I spent the first 75 years of my life wondering why I could not read or spell as well as other friends and family. I didn’t know why I had such a hard time finding the right word when I spoke, or why I couldn’t say the words correctly when I could retrieve them.
I didn’t know why I so often got lost in cities I had lived in for years, or why I still had to stop and think for a moment before I knew my right from my left. I didn’t know why I had such trouble memorizing things that seemed so easy for others.
Or why someone like me – someone who has started and run two businesses – could still not read well, or spell correctly enough to take a message and then be able to read it afterwards.

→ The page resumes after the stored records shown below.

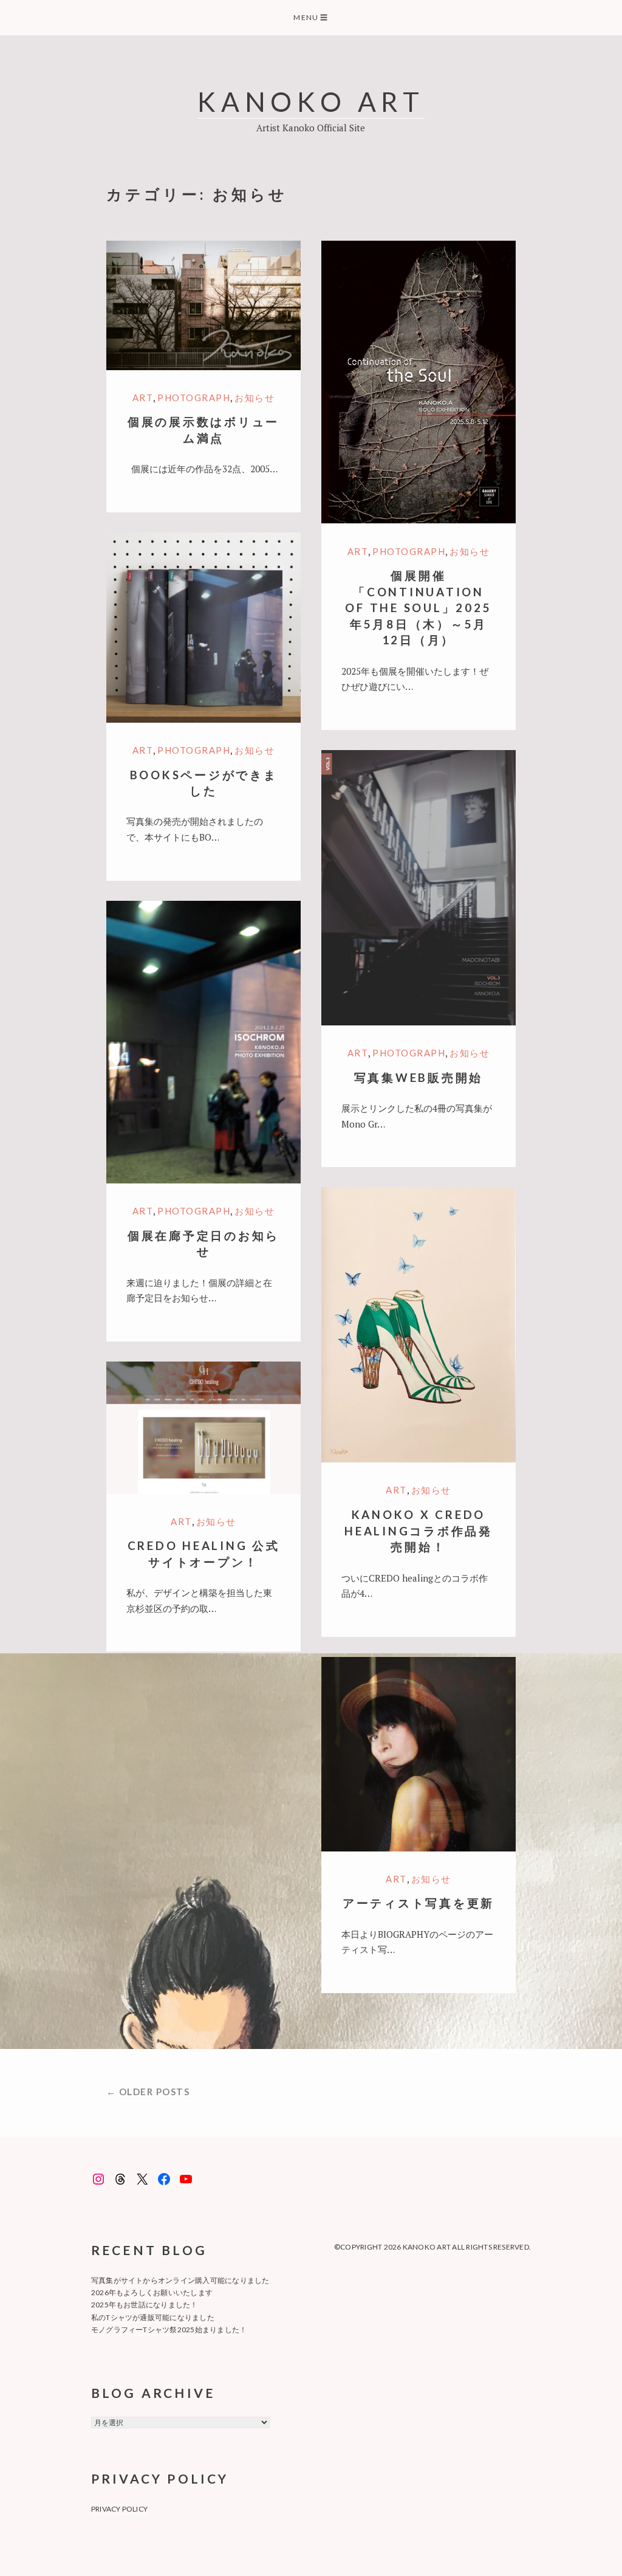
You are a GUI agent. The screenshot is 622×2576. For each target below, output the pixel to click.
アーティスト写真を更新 (418, 1903)
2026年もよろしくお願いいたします (152, 2292)
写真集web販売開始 (419, 1077)
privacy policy (119, 2508)
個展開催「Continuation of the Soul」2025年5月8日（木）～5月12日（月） (418, 607)
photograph (193, 397)
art (143, 397)
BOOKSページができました (204, 783)
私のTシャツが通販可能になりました (152, 2317)
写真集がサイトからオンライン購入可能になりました (180, 2280)
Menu (310, 17)
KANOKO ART (311, 101)
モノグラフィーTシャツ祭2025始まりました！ (169, 2329)
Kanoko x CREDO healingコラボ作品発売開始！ (418, 1530)
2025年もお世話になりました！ (144, 2304)
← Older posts (148, 2091)
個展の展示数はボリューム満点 (203, 430)
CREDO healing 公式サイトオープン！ (204, 1553)
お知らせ (254, 397)
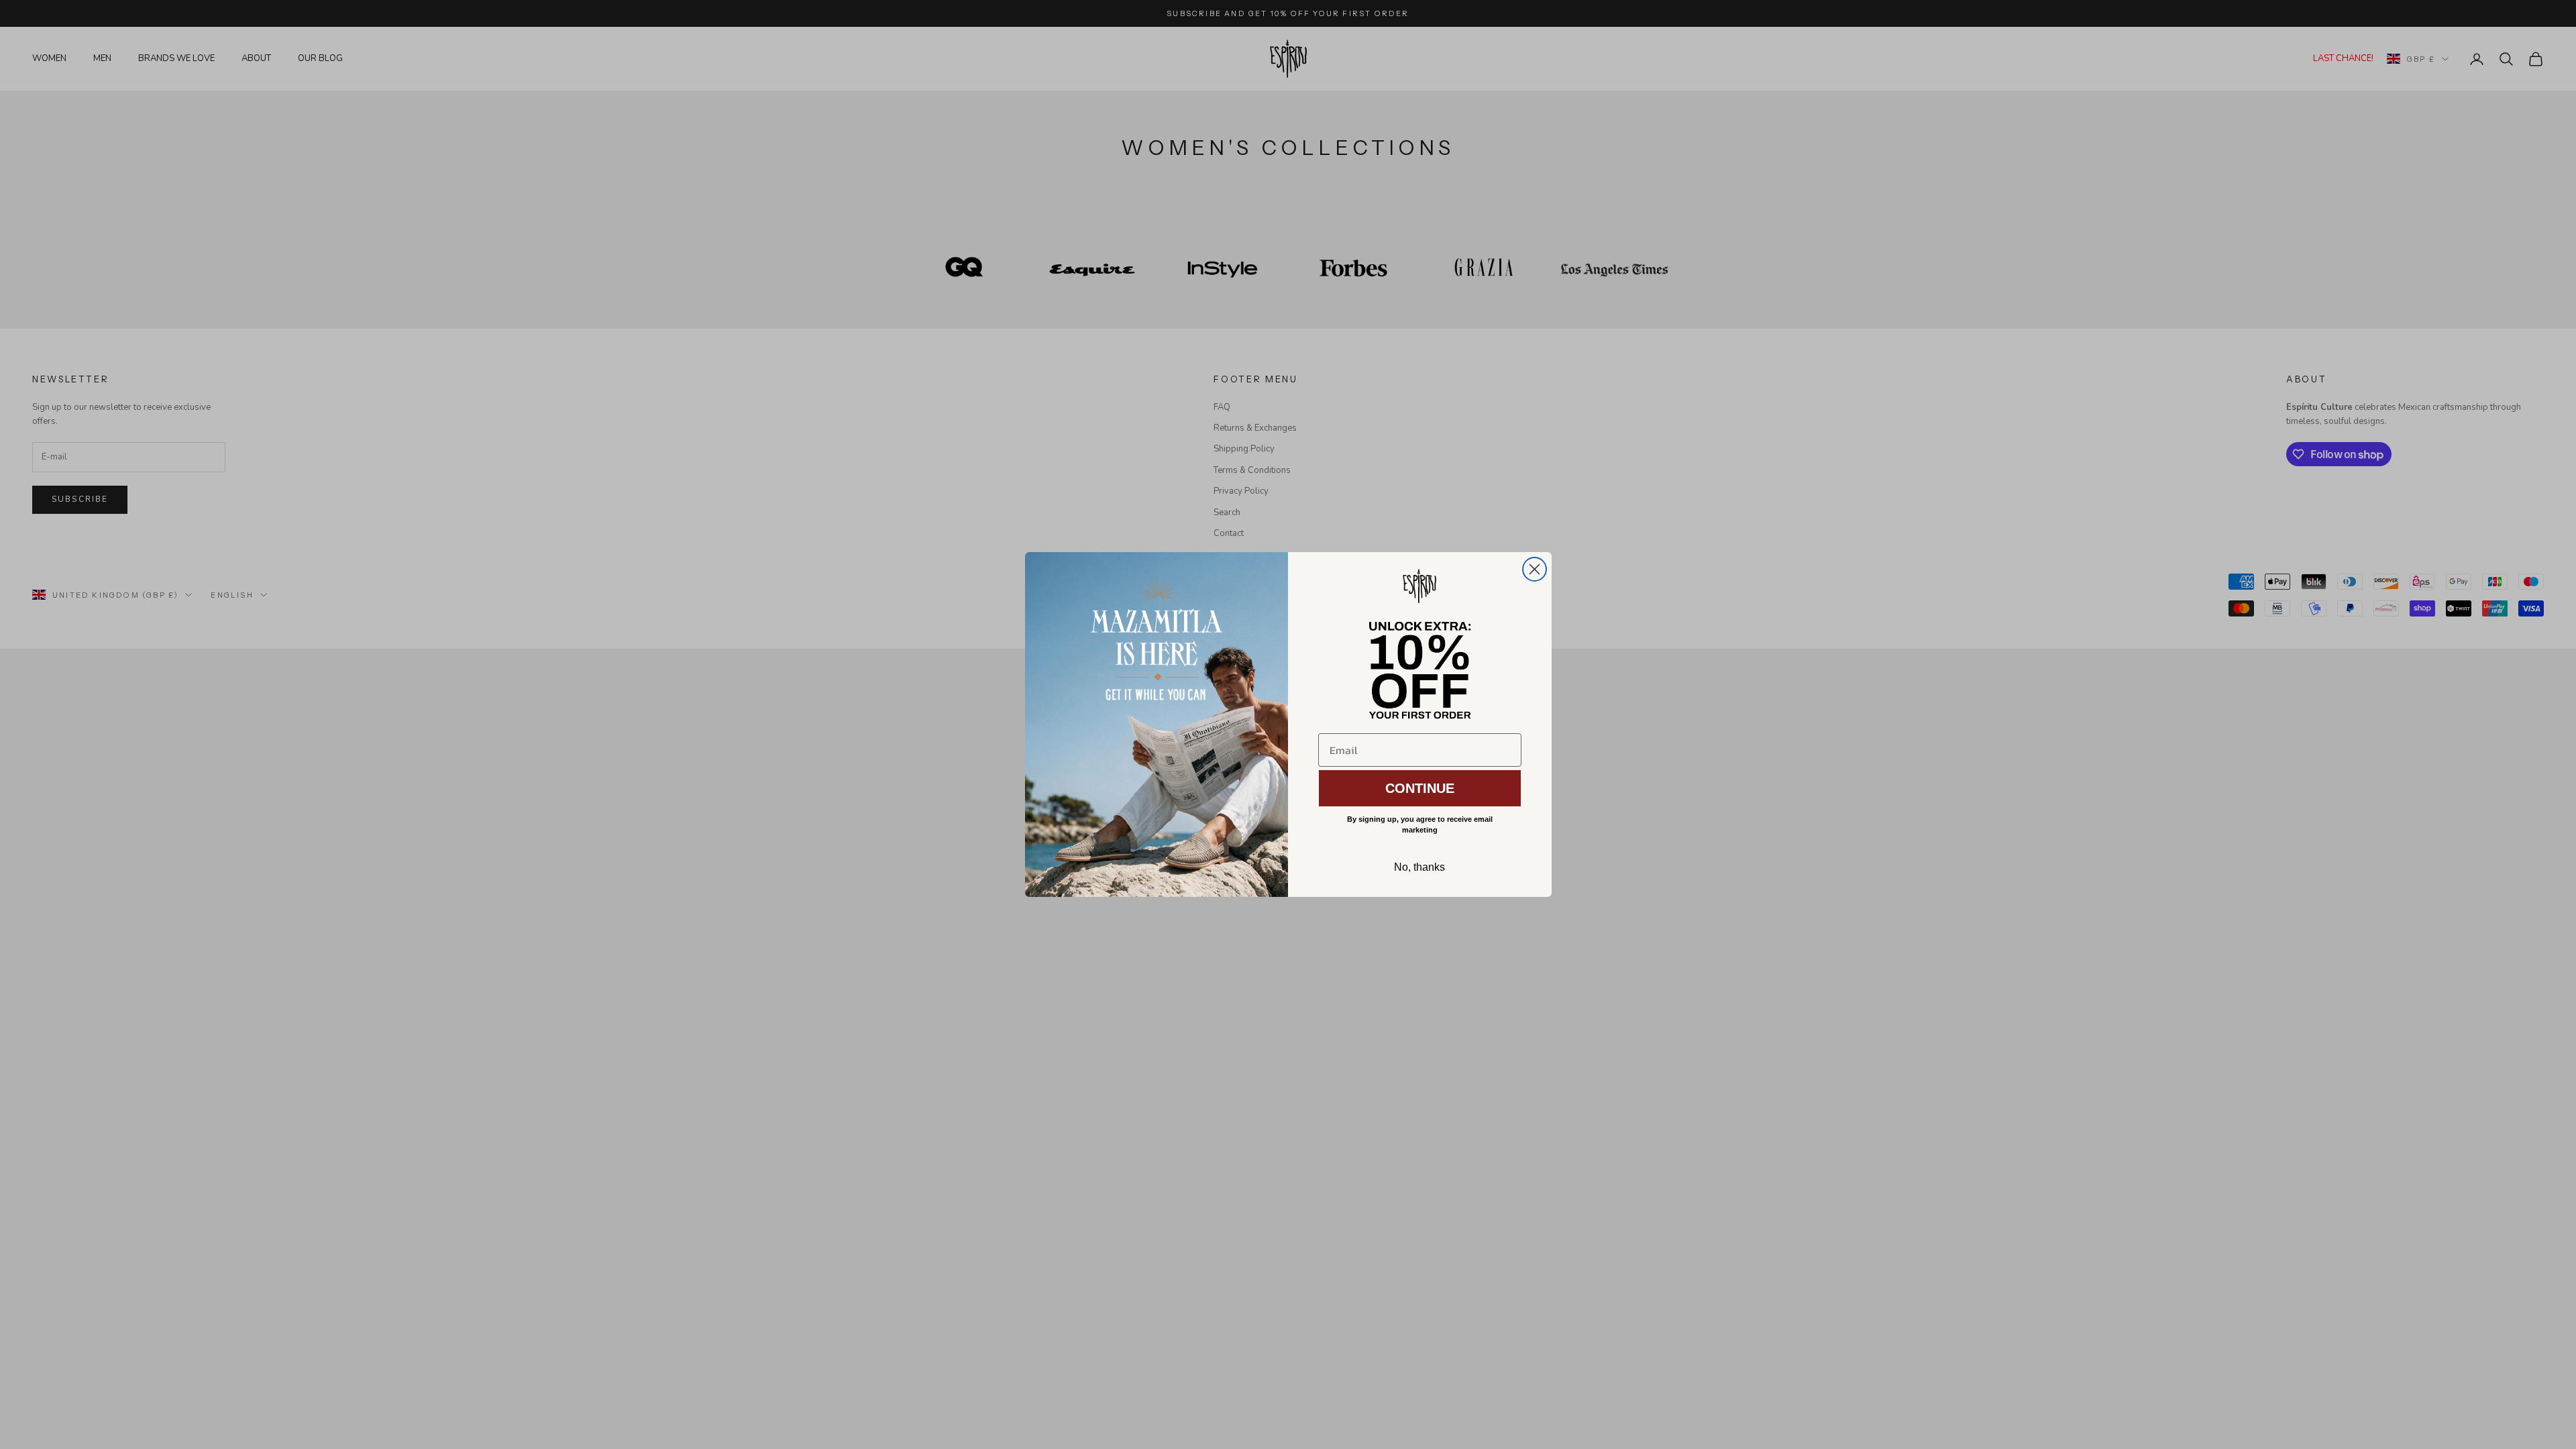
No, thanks (1419, 867)
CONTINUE (1419, 788)
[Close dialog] (1534, 569)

I didn’t know that I had severe-to-profound dyslexia.
For 75 years I prayed for God to help me. Last fall, I prayed again – that God would please, PLEASE, send me someone who could teach me how to spell.
The very next day, I ‘just so happened’ to sit next to a Dyslexia Specialist at a local event, and we ‘just so happened’ to strike up a conversation about what she does for a living. She ‘just so happened’ to tell me about the signs and symptoms of dyslexia, and I immediately recognized them in me.
Best of all, she ‘just so happened’ to tell me that there are solutions! That people who have struggled with dyslexia, for even 75 years, could still learn to read, write and spell! I made an appointment for her to test me. I cried when she told me that I had dyslexia. They were not tears of sadness, however. They were happy tears! Tears of joy! I finally had an answer!
I have been receiving the right kind of tutoring, twice a week, for a year.
I read the word authentic for the first time last month. I can now spell words that I could not even say before. I am 75 years old. Believe me – there is hope.
I have been thinking back on my 75 years. I thought of the very worst time in my life – the time when my daughter died.
Then I thought of the very best time in my life – it was the time I realized I could learn how to spell! When I finally, finally, realized what my life’s problem was. I am dyslexic.